When arriving in the small hamlet of West Fairlee, Vermont, one corner market stood. A traveler would see quaint simple houses. Next to the fire station stood my grandparent’s house on a little hill and when you rolled up the sloped gravel driveway, you spied a screened in porch. Amid dusty chairs sat an old forlorn piano, forgotten and well out of tune. All the grandchildren probably tinkered with the keys at one time or another.
This many years later I can still hear the rickety screen door, as if it was on the set of the television show, The Walton’s. Inside the house you entered in the dining room, where was a huge wooden table that had fed six children at one time and all the visiting relatives through the years. Another prized piano stood beyond, where my Grammy played church hymns on it. This treasure was played often and every once in awhile she played for us.
The living room had wooden exposed beams, a rustic living space with a few windows to let light in. A long old fashioned radio stood on one wall, which belted out many Red Sox games. My Grammy and Grampa would sit and listen to the radio and play by play well into the seventies. Then years later a television stood there as well, but I think it was never the same to them as the play by play. As kids, we would creep over to Gramps, who would be relaxing on the couch and he would grab us and tickle us. Wth a silly grin and rolled up tongue, he was the tickle master. There were squeals of delight because he was fun and loving.
Mystery Mocha cake was often baked for my dad, since it was his favorite. He was her first born, David, and was and still is a chocolate fan. (I think this is where I got my chocolate addiction!) When my parents were married, my mom made it and I’m sure my stepmom makes it as well. Now my sister and I make it from time to time. My sons aren’t used to the rich chocolate taste and since it has coffee in it, they don’t care for it, but my husband likes it well enough and I do too.
It’s as if Grammy’s kitchen comes to life when I make Mystery Mocha, for it’s a family recipe and a reminder of her and our visits to the Doyle house. It does taste the very same, with rich, dark chocolate with a complement of mocha flavor from the double strength coffee. I think it’s more than a recipe but a bit of Grammy’s legacy in every bite!

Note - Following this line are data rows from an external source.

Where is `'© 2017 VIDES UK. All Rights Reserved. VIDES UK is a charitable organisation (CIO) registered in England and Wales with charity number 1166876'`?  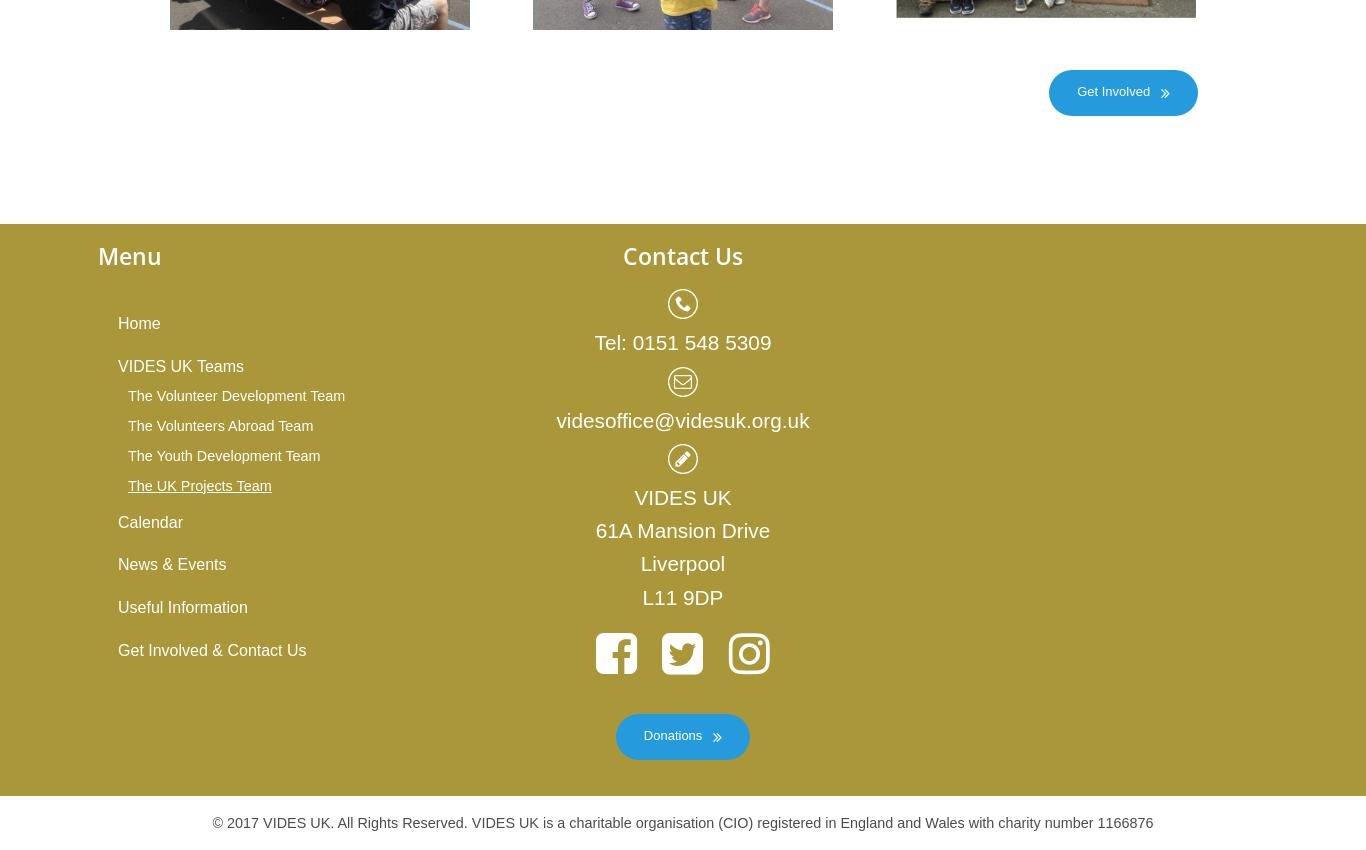 '© 2017 VIDES UK. All Rights Reserved. VIDES UK is a charitable organisation (CIO) registered in England and Wales with charity number 1166876' is located at coordinates (681, 822).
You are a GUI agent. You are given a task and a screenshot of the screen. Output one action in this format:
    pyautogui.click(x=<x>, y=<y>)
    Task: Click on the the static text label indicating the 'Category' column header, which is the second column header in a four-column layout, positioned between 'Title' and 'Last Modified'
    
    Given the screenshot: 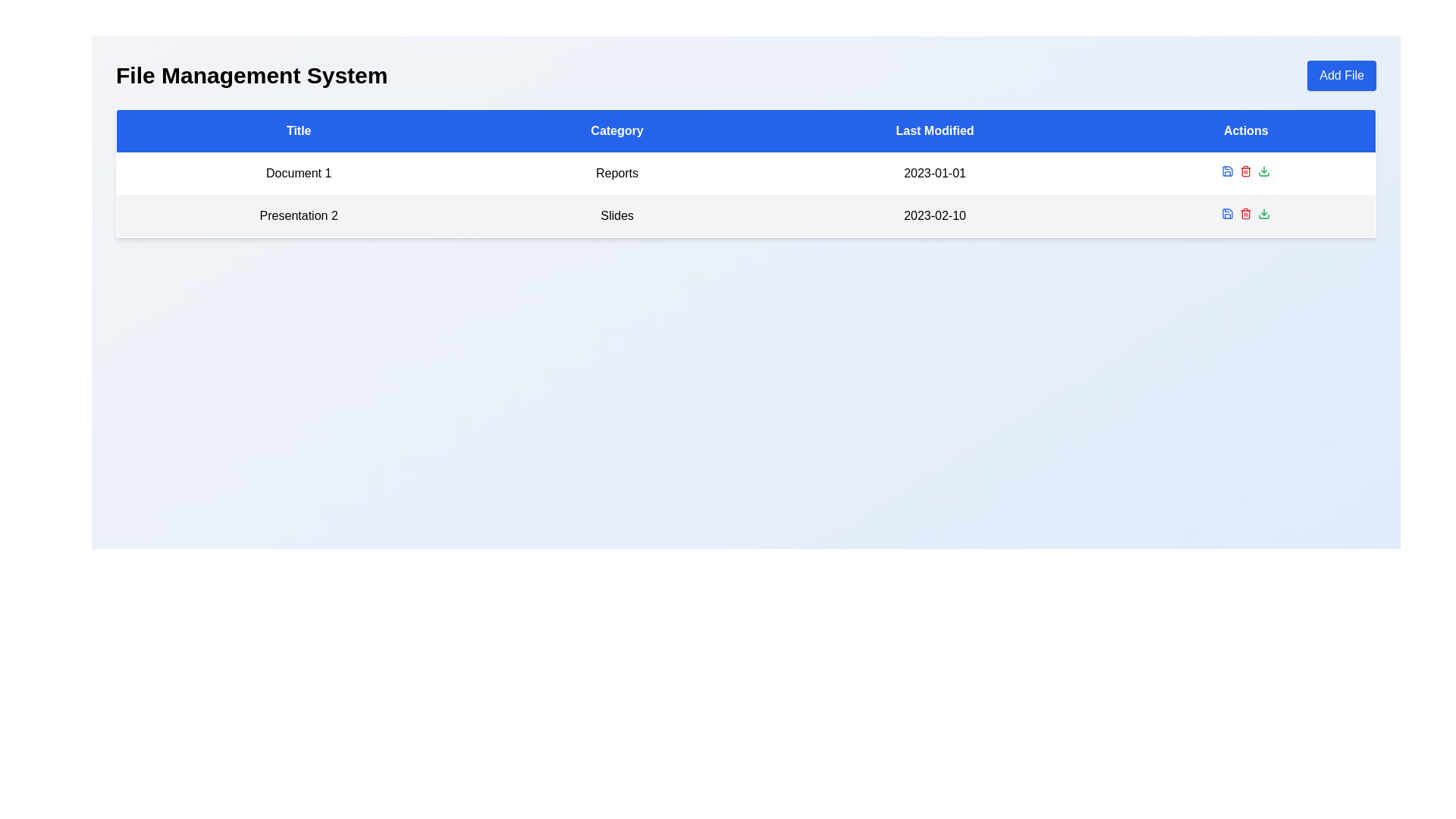 What is the action you would take?
    pyautogui.click(x=617, y=130)
    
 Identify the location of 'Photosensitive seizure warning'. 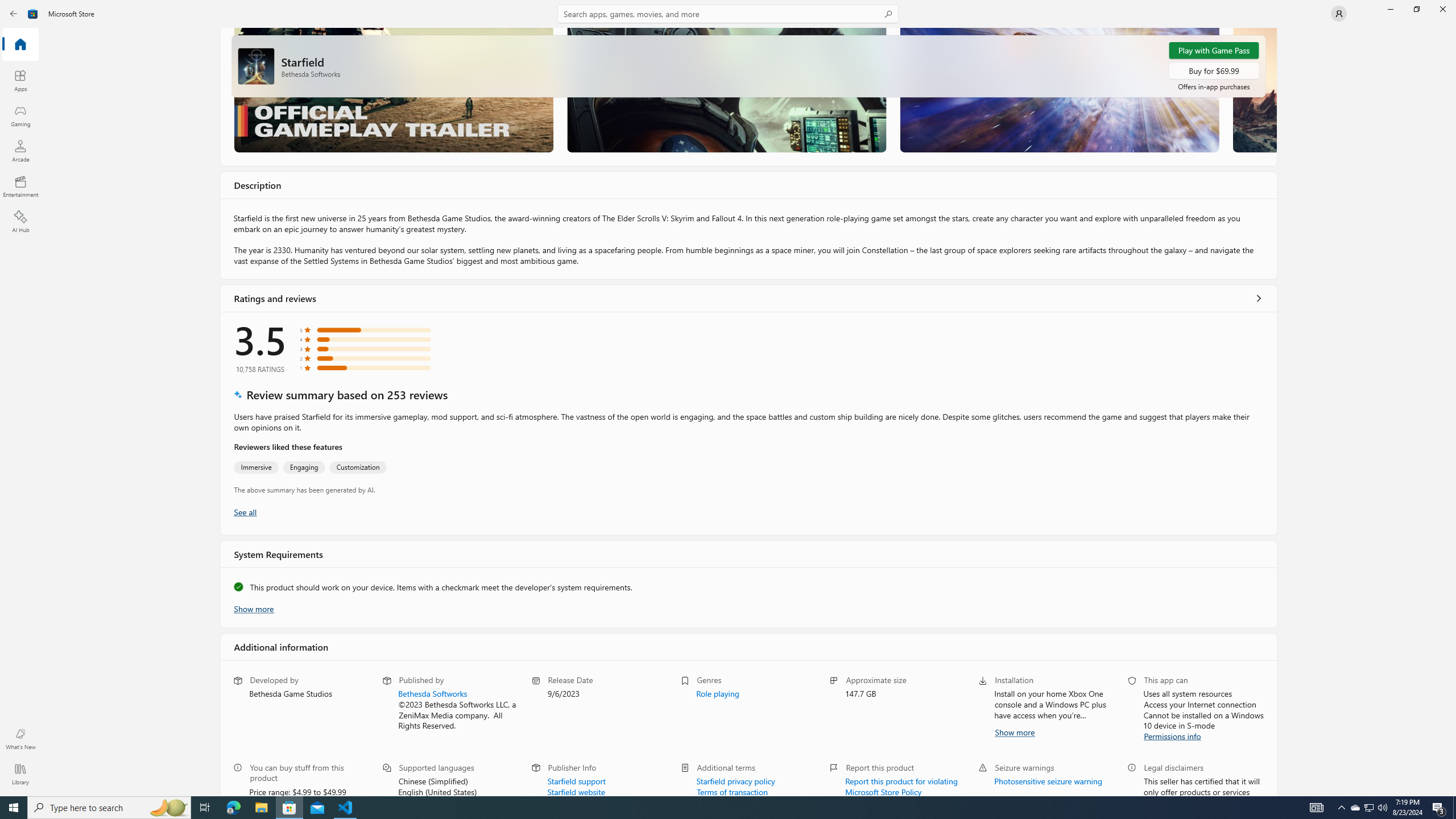
(1048, 780).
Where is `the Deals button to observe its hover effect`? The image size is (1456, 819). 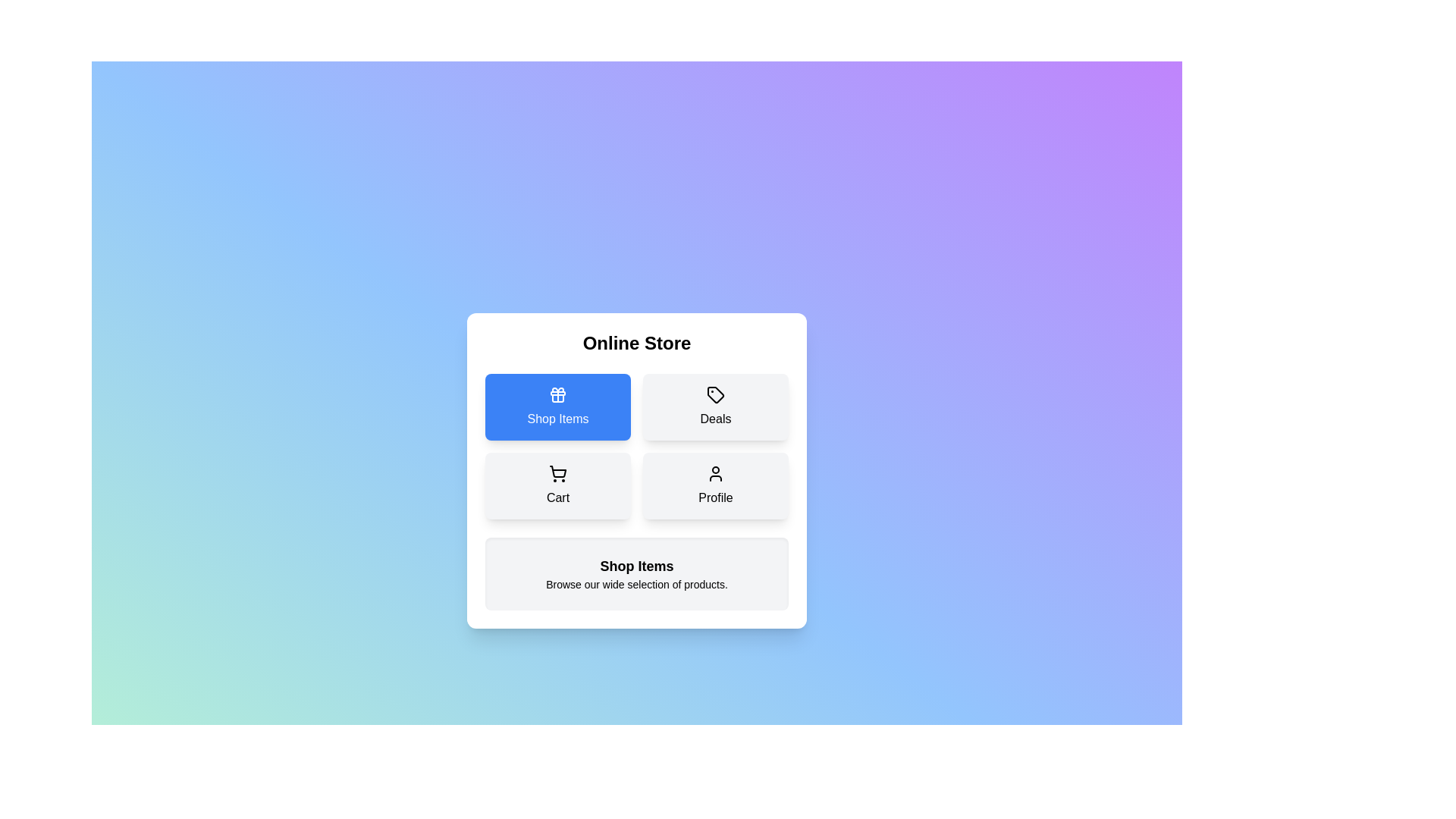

Grammy Doyle’s Mystery Mocha Cake
1 cup flour
2 teaspoon baking powder
⅛ teaspoon salt
1 square unsweetened baker’s chocolate
2 Tablespoons butter
½ cup milk
1 teaspoon vanilla
½ cup brown sugar
½ cup granulated sugar
4 Tablespoons cocoa
1 cup cold double strength coffee
Mix dry ingredients. Melt the unsweetened chocolate with the butter. Add the milk and vanilla. Put mixture into greased cake pan and top with the following: brown sugar, granulated sugar, and cocoa. Pour cold coffee over the top. Bake at 375 F for 45 minutes. Serve with vanilla ice cream or whipped cream.
Serve for family or company. I recommend serving this rich dessert with a scoop of ice cream or a dollop of whipped cream!